RAW RECORDS:
▼▼▼
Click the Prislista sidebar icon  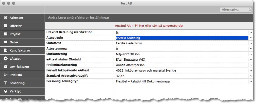pos(6,75)
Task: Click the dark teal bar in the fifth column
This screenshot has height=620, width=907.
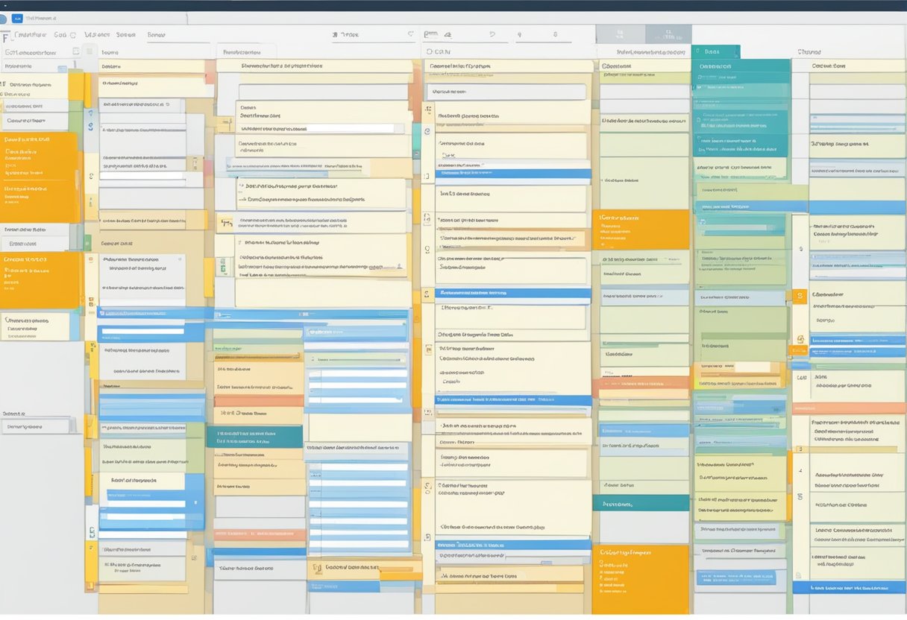Action: pos(641,504)
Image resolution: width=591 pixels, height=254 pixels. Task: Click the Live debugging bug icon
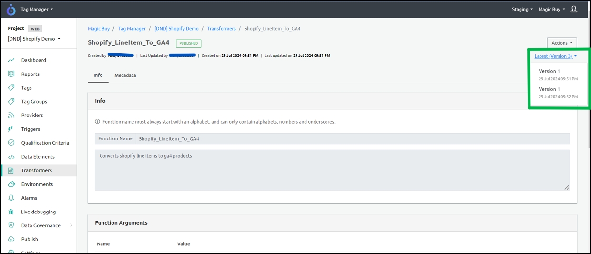pyautogui.click(x=11, y=212)
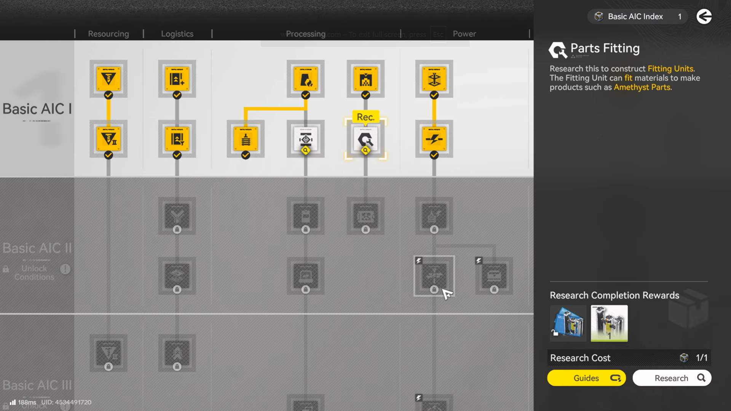
Task: Switch to the Processing tab
Action: coord(305,34)
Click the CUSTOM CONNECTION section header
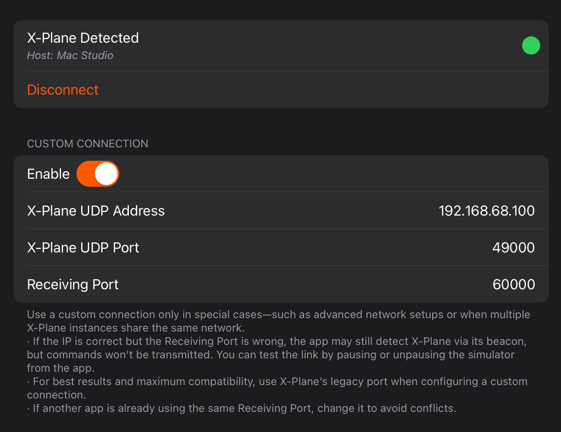Image resolution: width=561 pixels, height=432 pixels. coord(87,144)
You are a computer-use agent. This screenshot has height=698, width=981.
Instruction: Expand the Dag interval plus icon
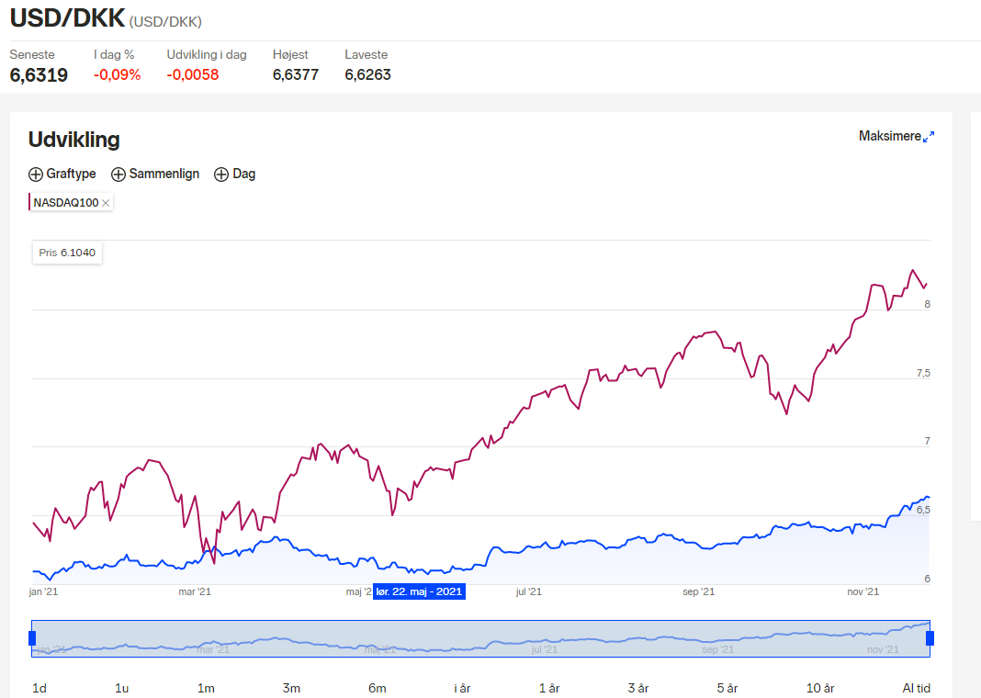click(x=220, y=175)
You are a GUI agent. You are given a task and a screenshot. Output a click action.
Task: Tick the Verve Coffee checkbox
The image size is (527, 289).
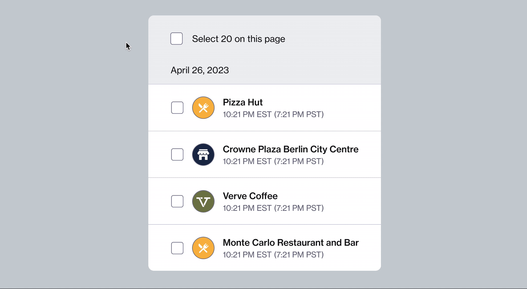click(177, 201)
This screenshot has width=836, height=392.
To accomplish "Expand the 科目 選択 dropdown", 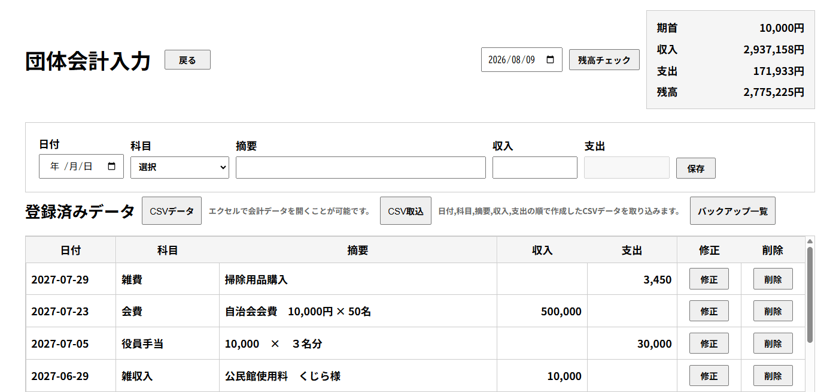I will pyautogui.click(x=180, y=167).
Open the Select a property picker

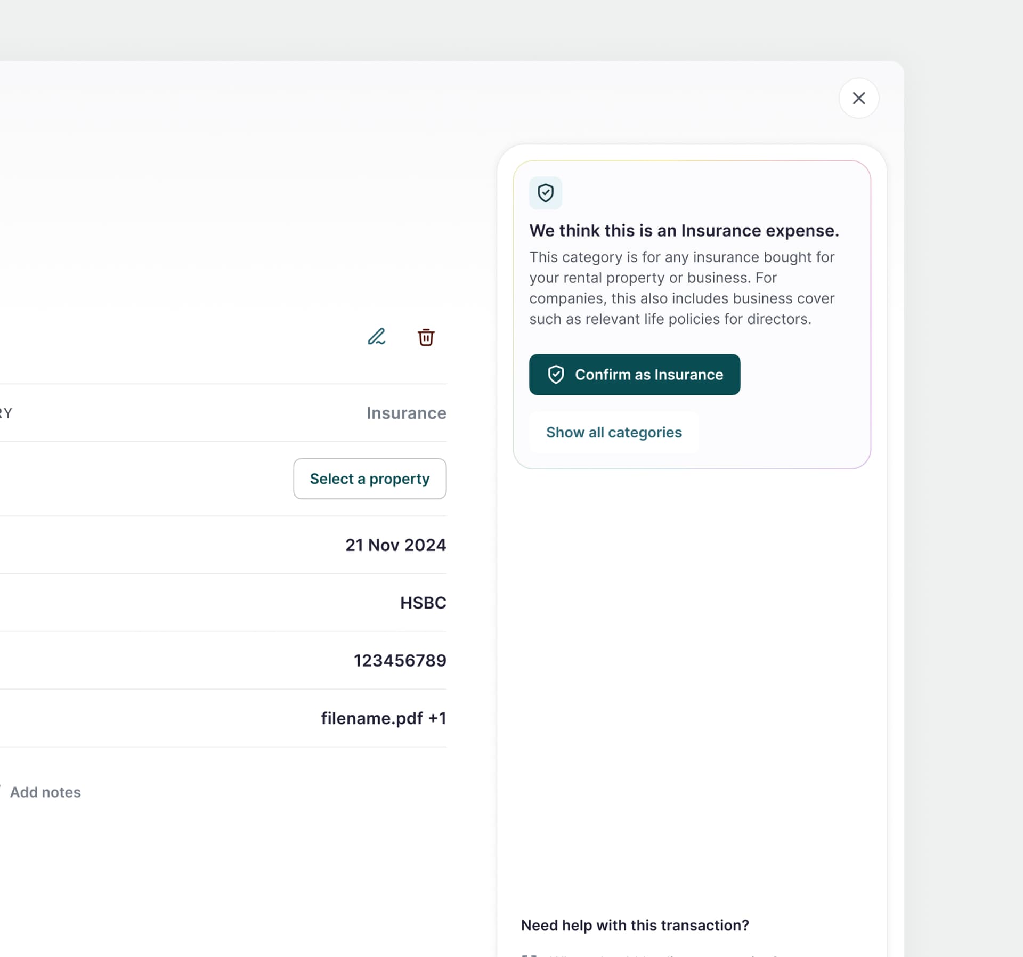pos(369,479)
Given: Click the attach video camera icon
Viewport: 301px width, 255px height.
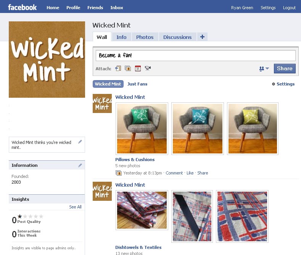Looking at the screenshot, I should click(148, 68).
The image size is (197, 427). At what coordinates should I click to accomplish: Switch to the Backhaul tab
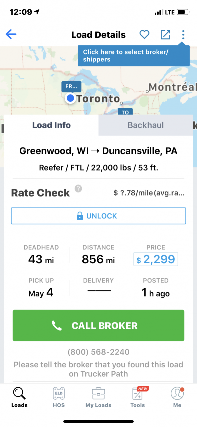tap(146, 125)
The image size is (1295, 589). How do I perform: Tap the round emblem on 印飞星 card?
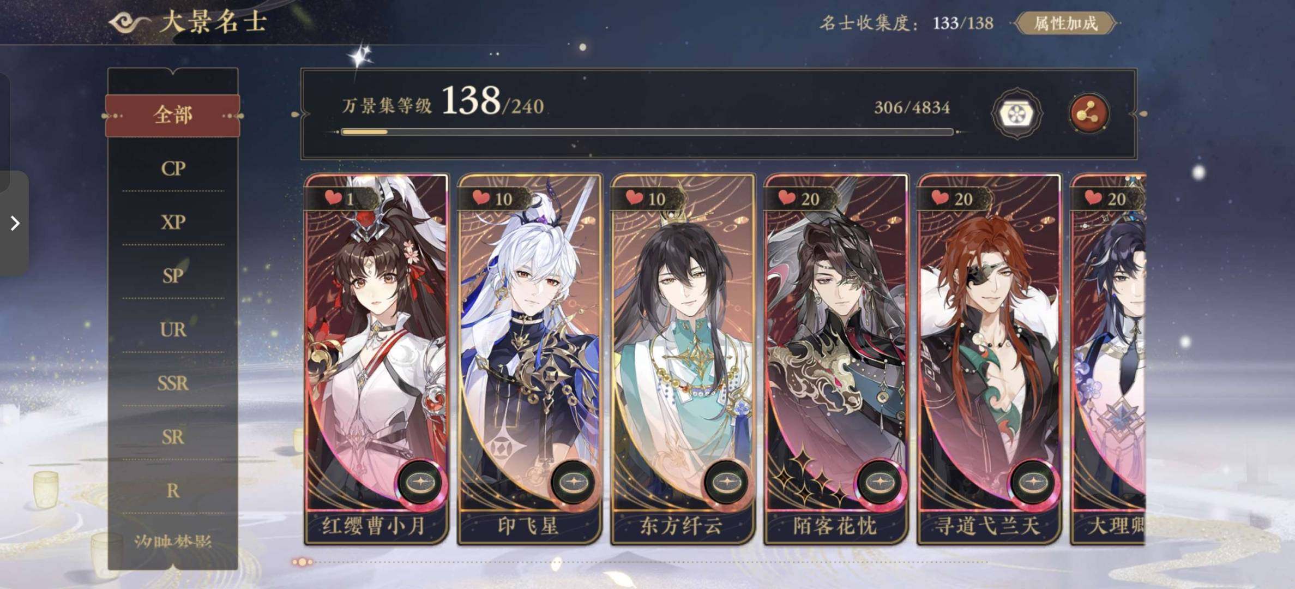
▲▲▲
WORK REQUIRED: Reproduce the records verbatim, from the line that contains "You are a computer-use" through the line that contains "click(177, 201)", leaving out the pictures.

WRITTEN ANSWER:
You are a computer-use agent. This screenshot has height=698, width=981.
Instruction: Expand the Dag interval plus icon
click(x=220, y=175)
You are a GUI agent. You are given a task and a screenshot. Output a click action.
Task: Tick the Verve Coffee checkbox
The image size is (527, 289).
click(177, 201)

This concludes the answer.